Prime Minister Alexis Tsipras insisted on Thursday that a ‘no’ vote in Sunday’s referendum would give him a chance to negotiate a better outcome with the country’s lenders.
He made the promise in an interview with Greek TV, as voters decided whether to accept the latest debt deal.
But Tsipras was forced to concede that a ‘yes’ vote would likely bring a quick end to capital controls.
“If the ‘yes’ vote wins, the banks will open but with an unviable deal. But if that is the decision of the Greek people – either from fear, pressure or choice – we will respect it,” he told Greek TV.
“But if the ‘no’ vote wins, and the ‘no’ is stronger, I assure you, the very next day I will be in Brussels and a deal will be signed,” Tsipras added.
His comments came as European Parliament President Martin Schultz called for Tsipras and his team to be replaced by a technocrat government if Greeks voted ‘yes’.
The International Monetary Fund warned on Thursday that Greece would not survive without massive debt relief and 50 billion euros in new financing.
But IMF chief Christine Lagarde reiterated that Athens wouldn’t get any special payment terms from them.
One analyst told the Associated Press news agency that most lenders were uneasy at the prospect of debt relief.
“When the IMF calls for a debt relief it doesn’t include its own lending. The European Central Bank has done the same exact thing.
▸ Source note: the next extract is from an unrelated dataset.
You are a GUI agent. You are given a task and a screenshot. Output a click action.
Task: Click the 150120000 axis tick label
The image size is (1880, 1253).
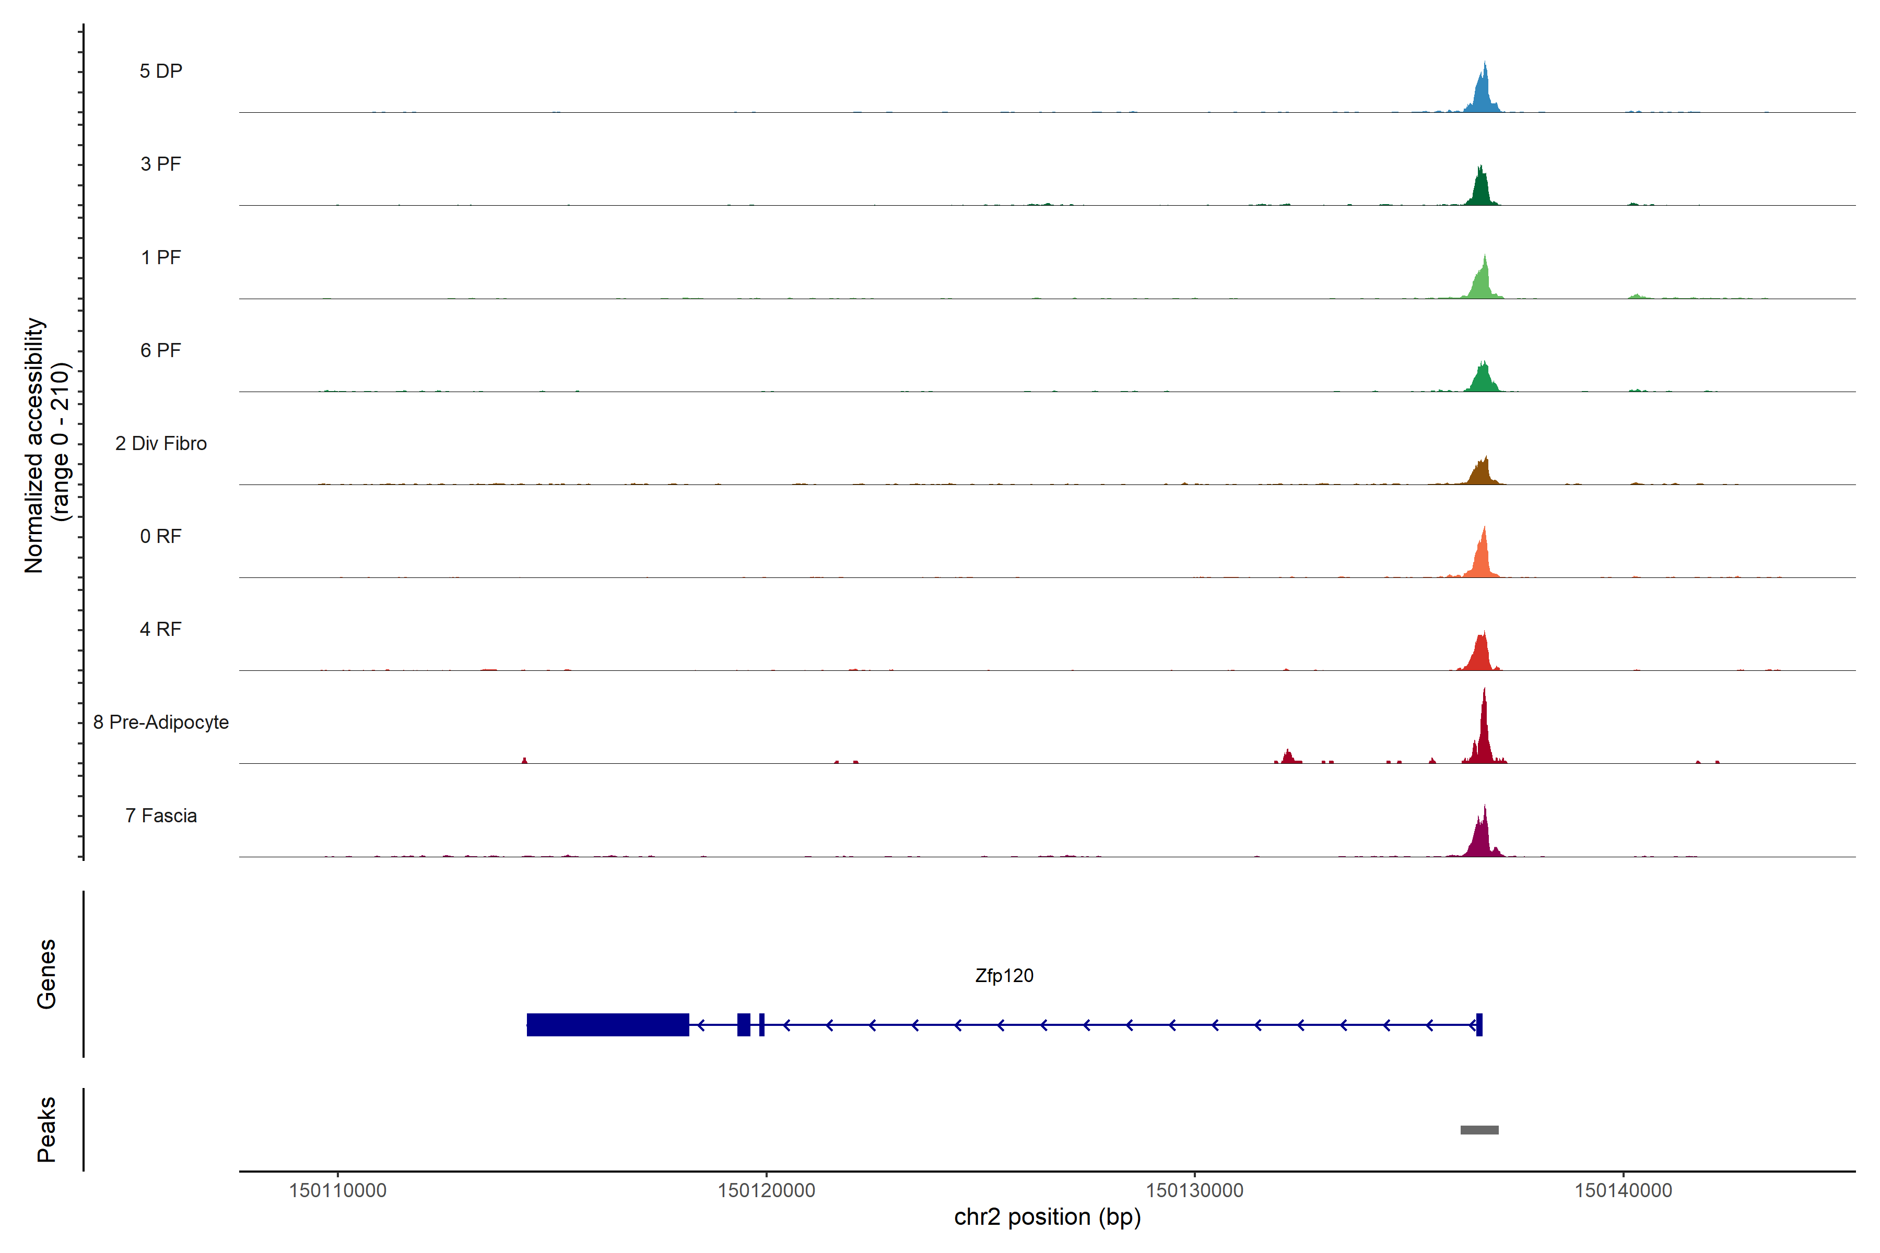[766, 1191]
The ECB is in favour of debt relief for Greece too, just not the debt that the ECB is holding.” said Megan Greene, Chief Economist of Manulife Asset Management.
She added that Germany isn’t in favour of any debt relief.
As ATM queues grew longer on Thursday, Bloomberg reported that Greek banks’ liquidity reserves would “probably only last until Monday”.
As much as the the public feared cash shortages for household expenses, business leaders said they needed emergency liquidity to prevent the wider economy grinding to a halt.